Khususnya gliserol karbonat (hydroxymethyl dioxolanone),
senyawa turunan gliserol ini paling menarik perhatian karena memiliki
kegunaan yang cukup beragam mulai dari elastomer, surfaktan, perekat,
tinta, cat, pelumas, and elektrolit. Senyawa ini juga merupakan zat
antara (intermediet) penting dari polikarbonat, poliester, poliuretan,
dan poliamide.
Sampai saat ini gliserol karbonat dibuat
melalui reaksi gliserol dengan fosgen. Fosgen sebagaimana dibahas dalam
tulisan lain pada blog ini [4], merupakan zat yang sangat beracun dan
korosif sehingga proses tadi sangat jauh dari konsep kimia hijau. Oleh
karena itu dipikirkan cara yang lebih hijau yaitu reaksi
transesterifikasi gliserol dengan dialkil karbonat atau etilen karbonat
menggunakan katalis basa, misalnya NaOH atau Na2CO3. Penelitian terkini
banyak memusatkan perhatian pada optimasi sistem katalis yang semula
berupa katalis basa homogen (larut bersama pereaksi) beralih menjadi
katalis basa heterogen (tidak larut) dengan alasan kenyamanan proses
pemisahan dan pendaurulangan.
Upaya untuk mengembangkan proses yang
lebih hijau juga dilakukan misalnya pada sintesa gliserol karbonat mulai
dengan bahan baku gliserol, dan gas CO2 dikatalisis kompleks timah [5].

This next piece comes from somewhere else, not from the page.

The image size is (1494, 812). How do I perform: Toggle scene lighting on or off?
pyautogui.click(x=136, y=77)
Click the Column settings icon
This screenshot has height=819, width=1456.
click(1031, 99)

Rute satu tahap ini (bandingkan dengan transesterfikasi yang melibatkan
proses penyiapan dialkil karbonat terlebih dahulu) walau tampak sangat
menjanjikan tapi masih memerlukan penelitian lanjutan untuk mendapatkan
katalis yang awet dan kondisi reaksi terbaik. Jika suatu saat nanti
didirikan industri yang memproduksi biodiesel di Indonesia melalui jalur
konvensional (FAME), tentu saja membuka peluang untuk juga mendirikan
pabrik pengolahan gliserol yang terintegrasi.